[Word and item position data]
_ _ _ _ _

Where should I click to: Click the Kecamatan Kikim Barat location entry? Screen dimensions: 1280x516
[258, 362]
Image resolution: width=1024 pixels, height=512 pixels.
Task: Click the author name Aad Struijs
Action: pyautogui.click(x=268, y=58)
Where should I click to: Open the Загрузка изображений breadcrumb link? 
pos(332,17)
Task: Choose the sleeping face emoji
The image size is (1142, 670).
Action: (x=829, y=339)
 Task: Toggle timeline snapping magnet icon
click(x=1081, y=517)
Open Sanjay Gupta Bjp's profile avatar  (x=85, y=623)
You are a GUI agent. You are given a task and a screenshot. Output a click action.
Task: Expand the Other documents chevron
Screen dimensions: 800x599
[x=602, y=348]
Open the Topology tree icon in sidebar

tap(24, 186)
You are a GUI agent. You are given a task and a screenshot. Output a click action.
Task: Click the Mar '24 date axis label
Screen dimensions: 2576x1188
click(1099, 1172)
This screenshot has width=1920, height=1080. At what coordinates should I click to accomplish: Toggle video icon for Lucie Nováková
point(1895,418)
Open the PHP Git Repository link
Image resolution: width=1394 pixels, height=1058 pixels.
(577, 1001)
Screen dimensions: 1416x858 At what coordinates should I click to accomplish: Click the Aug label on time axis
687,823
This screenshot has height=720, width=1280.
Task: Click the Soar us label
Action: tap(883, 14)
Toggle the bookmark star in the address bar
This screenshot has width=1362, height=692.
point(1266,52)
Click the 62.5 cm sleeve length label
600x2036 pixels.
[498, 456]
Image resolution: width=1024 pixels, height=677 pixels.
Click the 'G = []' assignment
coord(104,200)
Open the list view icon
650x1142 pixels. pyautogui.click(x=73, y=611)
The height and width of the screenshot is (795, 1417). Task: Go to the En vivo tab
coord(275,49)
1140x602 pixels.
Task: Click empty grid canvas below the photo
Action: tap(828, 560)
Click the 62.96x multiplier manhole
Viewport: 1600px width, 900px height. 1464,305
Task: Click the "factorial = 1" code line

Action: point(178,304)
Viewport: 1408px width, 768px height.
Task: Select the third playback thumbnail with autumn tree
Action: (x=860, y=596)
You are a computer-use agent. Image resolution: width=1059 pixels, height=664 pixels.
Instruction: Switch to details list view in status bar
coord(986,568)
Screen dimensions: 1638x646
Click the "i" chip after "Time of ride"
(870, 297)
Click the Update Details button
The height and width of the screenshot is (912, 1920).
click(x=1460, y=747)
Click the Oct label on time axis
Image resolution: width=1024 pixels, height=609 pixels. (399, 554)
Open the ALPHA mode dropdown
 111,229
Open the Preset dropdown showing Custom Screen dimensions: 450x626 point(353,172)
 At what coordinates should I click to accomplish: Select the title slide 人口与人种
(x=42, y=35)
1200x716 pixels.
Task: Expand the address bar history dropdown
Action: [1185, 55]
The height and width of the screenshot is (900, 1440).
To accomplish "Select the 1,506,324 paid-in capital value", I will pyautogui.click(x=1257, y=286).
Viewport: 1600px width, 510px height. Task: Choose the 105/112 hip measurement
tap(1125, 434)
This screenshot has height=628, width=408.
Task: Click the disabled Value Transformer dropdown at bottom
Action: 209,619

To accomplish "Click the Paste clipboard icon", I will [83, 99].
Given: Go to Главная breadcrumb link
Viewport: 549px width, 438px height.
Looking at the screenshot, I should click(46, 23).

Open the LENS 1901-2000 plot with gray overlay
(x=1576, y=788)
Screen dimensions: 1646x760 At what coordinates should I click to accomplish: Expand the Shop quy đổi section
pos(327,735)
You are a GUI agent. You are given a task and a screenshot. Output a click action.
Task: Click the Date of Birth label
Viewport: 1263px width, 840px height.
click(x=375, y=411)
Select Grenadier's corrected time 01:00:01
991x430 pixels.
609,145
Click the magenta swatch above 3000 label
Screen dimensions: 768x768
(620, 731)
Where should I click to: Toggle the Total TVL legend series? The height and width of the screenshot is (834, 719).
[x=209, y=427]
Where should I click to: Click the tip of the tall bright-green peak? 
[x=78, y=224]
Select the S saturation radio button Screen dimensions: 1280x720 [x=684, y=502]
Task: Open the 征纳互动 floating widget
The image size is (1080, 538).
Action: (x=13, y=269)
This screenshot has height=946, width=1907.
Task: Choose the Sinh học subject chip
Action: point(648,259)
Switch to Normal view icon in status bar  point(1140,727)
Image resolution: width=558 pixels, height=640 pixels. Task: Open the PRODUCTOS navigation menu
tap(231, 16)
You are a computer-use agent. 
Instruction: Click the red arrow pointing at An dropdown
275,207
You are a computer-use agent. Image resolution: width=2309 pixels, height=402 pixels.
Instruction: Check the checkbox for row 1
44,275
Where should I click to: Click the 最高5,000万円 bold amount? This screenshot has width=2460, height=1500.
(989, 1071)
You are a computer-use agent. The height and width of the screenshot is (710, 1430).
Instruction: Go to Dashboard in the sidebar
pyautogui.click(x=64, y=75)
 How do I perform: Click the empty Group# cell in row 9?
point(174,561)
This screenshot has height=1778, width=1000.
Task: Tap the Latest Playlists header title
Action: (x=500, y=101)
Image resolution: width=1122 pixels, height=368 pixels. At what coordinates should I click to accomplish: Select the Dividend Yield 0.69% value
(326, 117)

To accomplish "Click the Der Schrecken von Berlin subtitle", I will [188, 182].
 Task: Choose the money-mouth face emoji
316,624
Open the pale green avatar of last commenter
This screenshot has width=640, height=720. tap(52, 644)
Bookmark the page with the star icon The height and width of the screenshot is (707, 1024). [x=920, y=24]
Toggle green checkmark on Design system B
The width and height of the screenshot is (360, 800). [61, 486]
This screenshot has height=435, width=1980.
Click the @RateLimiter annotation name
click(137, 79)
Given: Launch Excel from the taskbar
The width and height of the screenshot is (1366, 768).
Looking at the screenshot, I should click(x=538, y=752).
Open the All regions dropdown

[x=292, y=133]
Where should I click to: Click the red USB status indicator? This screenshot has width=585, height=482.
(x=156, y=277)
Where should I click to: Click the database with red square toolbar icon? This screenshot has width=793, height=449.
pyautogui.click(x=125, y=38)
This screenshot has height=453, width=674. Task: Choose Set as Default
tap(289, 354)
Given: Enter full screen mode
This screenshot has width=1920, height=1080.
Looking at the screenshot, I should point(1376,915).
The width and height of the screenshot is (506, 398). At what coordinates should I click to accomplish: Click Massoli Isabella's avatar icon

_ _ _ _ _

Exercise goal: Can you retype, word for word, everything from the line containing "Open the LENS" down to the line containing "Action: point(648,259)", with both of those lines included?

Task result:
Open the LENS 1901-2000 plot with gray overlay
(x=1576, y=788)
Screen dimensions: 1646x760 At what coordinates should I click to accomplish: Expand the Shop quy đổi section
pos(327,735)
You are a GUI agent. You are given a task and a screenshot. Output a click action.
Task: Click the Date of Birth label
Viewport: 1263px width, 840px height.
click(x=375, y=411)
Select Grenadier's corrected time 01:00:01
991x430 pixels.
609,145
Click the magenta swatch above 3000 label
Screen dimensions: 768x768
(620, 731)
Where should I click to: Toggle the Total TVL legend series? The height and width of the screenshot is (834, 719).
[x=209, y=427]
Where should I click to: Click the tip of the tall bright-green peak? 
[x=78, y=224]
Select the S saturation radio button Screen dimensions: 1280x720 [x=684, y=502]
Task: Open the 征纳互动 floating widget
The image size is (1080, 538).
Action: (x=13, y=269)
This screenshot has height=946, width=1907.
Task: Choose the Sinh học subject chip
Action: point(648,259)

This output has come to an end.